## Instructions to follow
Reproduce all records word for word.

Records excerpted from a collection
>>>>

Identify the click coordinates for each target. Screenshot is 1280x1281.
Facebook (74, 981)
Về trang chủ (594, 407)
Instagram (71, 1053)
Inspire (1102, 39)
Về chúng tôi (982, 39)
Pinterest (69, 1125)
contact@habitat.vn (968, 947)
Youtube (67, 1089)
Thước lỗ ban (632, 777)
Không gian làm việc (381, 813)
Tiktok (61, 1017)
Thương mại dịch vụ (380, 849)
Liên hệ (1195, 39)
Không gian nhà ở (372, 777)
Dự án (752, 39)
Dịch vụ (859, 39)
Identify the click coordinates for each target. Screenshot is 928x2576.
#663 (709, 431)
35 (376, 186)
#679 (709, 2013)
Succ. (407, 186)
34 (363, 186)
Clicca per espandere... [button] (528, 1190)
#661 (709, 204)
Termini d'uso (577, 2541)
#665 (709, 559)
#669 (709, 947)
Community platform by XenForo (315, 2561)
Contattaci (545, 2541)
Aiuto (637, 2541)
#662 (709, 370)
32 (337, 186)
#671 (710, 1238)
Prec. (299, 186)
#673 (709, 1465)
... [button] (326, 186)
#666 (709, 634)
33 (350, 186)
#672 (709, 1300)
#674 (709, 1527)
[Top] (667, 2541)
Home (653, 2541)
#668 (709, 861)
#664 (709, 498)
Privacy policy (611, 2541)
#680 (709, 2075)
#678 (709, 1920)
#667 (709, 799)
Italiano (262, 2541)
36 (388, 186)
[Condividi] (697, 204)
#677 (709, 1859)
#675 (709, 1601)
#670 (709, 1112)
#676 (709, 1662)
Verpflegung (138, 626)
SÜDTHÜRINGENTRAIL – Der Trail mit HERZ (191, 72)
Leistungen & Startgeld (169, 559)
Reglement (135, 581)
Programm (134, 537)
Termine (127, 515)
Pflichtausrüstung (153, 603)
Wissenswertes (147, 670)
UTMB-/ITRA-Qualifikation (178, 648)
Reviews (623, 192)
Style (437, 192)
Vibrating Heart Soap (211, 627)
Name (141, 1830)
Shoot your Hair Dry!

<<<<

## Result
Identify the click coordinates for each target. Screenshot is 1280x1281.
Facebook (74, 981)
Về trang chủ (594, 407)
Instagram (71, 1053)
Inspire (1102, 39)
Về chúng tôi (982, 39)
Pinterest (69, 1125)
contact@habitat.vn (968, 947)
Youtube (67, 1089)
Thước lỗ ban (632, 777)
Không gian làm việc (381, 813)
Tiktok (61, 1017)
Thương mại dịch vụ (380, 849)
Liên hệ (1195, 39)
Không gian nhà ở (372, 777)
Dự án (752, 39)
Dịch vụ (859, 39)
Identify the click coordinates for each target. Screenshot is 928x2576.
#663 (709, 431)
35 (376, 186)
#679 (709, 2013)
Succ. (407, 186)
34 (363, 186)
Clicca per espandere... [button] (528, 1190)
#661 (709, 204)
Termini d'uso (577, 2541)
#665 (709, 559)
#669 (709, 947)
Community platform by XenForo (315, 2561)
Contattaci (545, 2541)
Aiuto (637, 2541)
#662 (709, 370)
32 (337, 186)
#671 (710, 1238)
Prec. (299, 186)
#673 (709, 1465)
... [button] (326, 186)
#666 (709, 634)
33 (350, 186)
#672 (709, 1300)
#674 (709, 1527)
[Top] (667, 2541)
Home (653, 2541)
#668 (709, 861)
#664 (709, 498)
Privacy policy (611, 2541)
#680 (709, 2075)
#678 (709, 1920)
#667 (709, 799)
Italiano (262, 2541)
36 (388, 186)
[Condividi] (697, 204)
#677 (709, 1859)
#675 (709, 1601)
#670 (709, 1112)
#676 (709, 1662)
Verpflegung (138, 626)
SÜDTHÜRINGENTRAIL – Der Trail mit HERZ (191, 72)
Leistungen & Startgeld (169, 559)
Reglement (135, 581)
Programm (134, 537)
Termine (127, 515)
Pflichtausrüstung (153, 603)
Wissenswertes (147, 670)
UTMB-/ITRA-Qualifikation (178, 648)
Reviews (623, 192)
Style (437, 192)
Vibrating Heart Soap (211, 627)
Name (141, 1830)
Shoot your Hair Dry!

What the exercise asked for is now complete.